The board members will then evaluate whether to make policy recommendations.
In addition, they are motioned for TPD to give a presentation on their specialized training that includes its vetting process for instructors.
Created in the summer of 2020, the citizens police review board has little authority over policies except to make recommendations to TPD Chief Lawrence Revell and review incidents after they’ve gone through the internal review process at the agency.
Community concern: Gallagher as a symptom of police militarization
Thursday’s three-hour meeting saw four community members voice concern over Gallagher’s presence at the training and what they called the militarization of the local police force.
“Gallagher is a symptom of a larger problem,” said Will Hanley, a professor at Florida State University’s history department. “Whether or not a criminal war is present, we must be deeply concerned that our city police are being trained in a culture of combat.”

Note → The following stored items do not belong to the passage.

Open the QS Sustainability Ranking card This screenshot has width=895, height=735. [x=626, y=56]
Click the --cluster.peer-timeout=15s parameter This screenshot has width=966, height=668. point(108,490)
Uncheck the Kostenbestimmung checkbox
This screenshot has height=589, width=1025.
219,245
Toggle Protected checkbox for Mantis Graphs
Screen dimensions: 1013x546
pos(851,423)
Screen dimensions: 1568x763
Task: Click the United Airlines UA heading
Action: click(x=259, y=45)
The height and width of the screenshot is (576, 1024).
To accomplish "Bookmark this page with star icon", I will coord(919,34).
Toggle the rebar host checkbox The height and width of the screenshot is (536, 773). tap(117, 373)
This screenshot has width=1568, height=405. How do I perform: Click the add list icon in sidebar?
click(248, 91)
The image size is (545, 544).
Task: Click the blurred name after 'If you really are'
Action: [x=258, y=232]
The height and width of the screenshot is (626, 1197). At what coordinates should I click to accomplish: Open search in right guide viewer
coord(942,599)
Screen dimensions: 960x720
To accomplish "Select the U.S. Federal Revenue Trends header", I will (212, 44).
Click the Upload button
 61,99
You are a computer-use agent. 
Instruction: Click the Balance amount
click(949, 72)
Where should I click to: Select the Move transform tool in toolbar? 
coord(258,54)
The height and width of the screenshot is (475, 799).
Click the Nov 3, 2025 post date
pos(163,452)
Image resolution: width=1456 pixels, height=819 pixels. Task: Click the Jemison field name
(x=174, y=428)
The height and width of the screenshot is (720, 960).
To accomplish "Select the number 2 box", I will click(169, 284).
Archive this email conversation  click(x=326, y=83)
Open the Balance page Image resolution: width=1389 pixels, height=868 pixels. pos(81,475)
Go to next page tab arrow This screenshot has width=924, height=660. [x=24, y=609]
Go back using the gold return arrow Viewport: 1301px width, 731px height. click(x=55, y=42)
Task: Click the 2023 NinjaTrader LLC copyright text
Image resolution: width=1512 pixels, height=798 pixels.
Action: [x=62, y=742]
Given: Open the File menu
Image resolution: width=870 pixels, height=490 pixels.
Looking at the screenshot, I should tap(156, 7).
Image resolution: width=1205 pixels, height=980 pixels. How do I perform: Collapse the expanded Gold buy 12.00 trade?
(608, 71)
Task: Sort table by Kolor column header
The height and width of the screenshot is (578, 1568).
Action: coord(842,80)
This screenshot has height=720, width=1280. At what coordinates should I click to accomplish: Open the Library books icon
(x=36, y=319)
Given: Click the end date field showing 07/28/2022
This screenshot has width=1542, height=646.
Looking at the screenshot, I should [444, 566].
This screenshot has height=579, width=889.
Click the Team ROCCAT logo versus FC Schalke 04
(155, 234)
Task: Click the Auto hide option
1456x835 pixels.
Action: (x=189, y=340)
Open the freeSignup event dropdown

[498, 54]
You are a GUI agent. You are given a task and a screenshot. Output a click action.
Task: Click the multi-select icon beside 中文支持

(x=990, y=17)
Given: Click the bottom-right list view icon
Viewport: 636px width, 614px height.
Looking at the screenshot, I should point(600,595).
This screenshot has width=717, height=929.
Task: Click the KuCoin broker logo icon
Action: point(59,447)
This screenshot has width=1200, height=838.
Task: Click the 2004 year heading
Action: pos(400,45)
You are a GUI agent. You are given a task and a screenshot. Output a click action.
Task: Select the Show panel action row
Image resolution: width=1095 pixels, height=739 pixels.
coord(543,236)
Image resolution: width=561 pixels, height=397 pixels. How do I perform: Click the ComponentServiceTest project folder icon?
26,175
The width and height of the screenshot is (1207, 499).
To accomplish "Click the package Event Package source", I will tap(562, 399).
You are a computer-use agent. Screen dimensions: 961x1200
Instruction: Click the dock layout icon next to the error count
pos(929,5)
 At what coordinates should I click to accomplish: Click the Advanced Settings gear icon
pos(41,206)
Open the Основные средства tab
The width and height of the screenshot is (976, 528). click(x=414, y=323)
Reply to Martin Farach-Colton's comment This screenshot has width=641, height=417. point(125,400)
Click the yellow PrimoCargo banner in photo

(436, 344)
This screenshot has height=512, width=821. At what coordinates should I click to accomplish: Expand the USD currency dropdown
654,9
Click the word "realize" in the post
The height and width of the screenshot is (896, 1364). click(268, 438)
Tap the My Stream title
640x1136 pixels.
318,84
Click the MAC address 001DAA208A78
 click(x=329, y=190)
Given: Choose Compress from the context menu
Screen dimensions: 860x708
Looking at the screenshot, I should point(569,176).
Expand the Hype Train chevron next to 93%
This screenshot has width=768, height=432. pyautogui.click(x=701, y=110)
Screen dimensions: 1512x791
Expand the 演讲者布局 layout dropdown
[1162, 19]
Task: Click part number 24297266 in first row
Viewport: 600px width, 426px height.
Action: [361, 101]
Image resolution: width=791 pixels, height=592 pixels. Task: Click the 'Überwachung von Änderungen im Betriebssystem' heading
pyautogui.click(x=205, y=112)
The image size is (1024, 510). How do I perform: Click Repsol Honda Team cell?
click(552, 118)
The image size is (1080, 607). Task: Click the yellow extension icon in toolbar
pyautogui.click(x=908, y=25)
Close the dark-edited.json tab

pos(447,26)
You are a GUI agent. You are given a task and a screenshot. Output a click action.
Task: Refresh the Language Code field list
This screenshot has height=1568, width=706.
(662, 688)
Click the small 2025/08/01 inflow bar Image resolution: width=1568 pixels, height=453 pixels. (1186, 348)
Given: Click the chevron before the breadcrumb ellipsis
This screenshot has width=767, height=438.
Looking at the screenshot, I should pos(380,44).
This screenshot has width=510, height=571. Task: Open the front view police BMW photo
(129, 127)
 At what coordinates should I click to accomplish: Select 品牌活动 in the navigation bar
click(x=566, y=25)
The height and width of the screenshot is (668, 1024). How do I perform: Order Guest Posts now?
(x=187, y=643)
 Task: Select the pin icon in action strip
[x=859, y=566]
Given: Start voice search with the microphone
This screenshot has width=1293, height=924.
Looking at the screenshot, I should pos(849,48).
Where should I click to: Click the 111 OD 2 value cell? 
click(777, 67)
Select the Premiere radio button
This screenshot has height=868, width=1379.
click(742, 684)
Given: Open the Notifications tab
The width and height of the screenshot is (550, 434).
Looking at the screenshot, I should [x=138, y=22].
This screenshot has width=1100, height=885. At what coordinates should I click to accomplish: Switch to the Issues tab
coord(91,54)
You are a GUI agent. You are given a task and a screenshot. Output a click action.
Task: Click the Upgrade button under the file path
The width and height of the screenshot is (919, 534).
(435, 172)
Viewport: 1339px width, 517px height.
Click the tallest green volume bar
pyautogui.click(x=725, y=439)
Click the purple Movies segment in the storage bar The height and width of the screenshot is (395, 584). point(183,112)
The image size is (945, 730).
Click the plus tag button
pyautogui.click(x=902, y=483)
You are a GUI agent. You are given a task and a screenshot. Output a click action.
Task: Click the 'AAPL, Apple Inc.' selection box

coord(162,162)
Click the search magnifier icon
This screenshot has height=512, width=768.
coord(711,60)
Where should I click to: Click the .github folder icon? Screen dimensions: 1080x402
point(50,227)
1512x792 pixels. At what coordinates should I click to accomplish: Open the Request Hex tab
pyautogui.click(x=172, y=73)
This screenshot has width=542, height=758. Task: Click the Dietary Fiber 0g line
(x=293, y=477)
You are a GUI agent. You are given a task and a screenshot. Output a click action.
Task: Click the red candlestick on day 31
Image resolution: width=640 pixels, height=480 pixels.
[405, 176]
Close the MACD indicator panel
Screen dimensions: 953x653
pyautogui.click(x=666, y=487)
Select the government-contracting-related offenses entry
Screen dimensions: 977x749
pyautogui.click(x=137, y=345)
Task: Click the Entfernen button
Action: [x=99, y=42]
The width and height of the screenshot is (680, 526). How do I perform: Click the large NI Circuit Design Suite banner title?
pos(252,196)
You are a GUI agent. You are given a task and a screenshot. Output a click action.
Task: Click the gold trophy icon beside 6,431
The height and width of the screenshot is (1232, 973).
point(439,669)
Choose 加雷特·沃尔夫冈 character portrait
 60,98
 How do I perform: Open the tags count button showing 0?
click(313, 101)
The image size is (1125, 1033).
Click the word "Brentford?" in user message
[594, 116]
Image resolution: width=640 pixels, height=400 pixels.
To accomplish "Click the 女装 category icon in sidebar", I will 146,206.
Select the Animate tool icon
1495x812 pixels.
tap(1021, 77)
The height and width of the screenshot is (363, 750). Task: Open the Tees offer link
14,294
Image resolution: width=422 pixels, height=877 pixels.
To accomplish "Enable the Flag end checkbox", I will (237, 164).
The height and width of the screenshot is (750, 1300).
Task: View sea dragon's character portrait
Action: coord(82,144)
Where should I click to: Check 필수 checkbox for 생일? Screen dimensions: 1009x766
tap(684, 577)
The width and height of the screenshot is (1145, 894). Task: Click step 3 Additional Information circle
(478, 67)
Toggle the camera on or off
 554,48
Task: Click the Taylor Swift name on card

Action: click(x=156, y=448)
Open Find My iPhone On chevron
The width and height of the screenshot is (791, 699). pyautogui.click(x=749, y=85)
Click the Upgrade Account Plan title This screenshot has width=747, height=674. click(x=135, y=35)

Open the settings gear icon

He added: “TPD is not a paramilitary force, it is not a battle unit, it is not a special operations force. When we allow our influence police to engage in combat roleplay, we allow dangerous ideas to its culture, its recruiting and its use of force.”
Board member Taylor Biro, following Hanley’s comments, read a quote from the Stronghold SOF Solutions website that she described as indicative of police militarization: “We preserve the culture by honoring its traditions, we prepare the future warfighter by delivering innovative training solutions, so can protect those who cannot do it themselves.”
Among what others highlighted as examples of police militarization were a recent TPD recruitment video that depicted camouflaged snipers and officers dawning assault rifles, as well as the Rook, an armored vehicle given to TPD last year by the Florida Regional Domestic Security Task Force.
More: TPD: ‘Rook’ armored vehicle has tactical, regional emergency purposes
Community asks for statement condemning training in the presence of Gallagher
Other speakers also requested that the review board release a statement condemning Gallagher’s presence at the training as well as an “independent investigation” to uncover the extent of TPD’s connection to the training company.
“I hope all of y’all are disgusted,” said Regina Joseph, a member of the Tallahassee Community Action Committee, about Gallagher’s presence at the training. “Show the city that you don’t stand with a literal war criminal training TPD.”
After the meeting, board chairman Edward Gaines, Jr., said the meeting went well and he’s looking forward to uncovering more about TPD training policies.
“We are still in the information gathering stage, so the fact that we’re asking a TAC team member to come to the next meeting is positive,” he said.
“The community wants to know: how did we get to this point? And number two, the board wants to know, how do we vet so this doesn’t happen again? And we’re gonna get to the bottom of it.”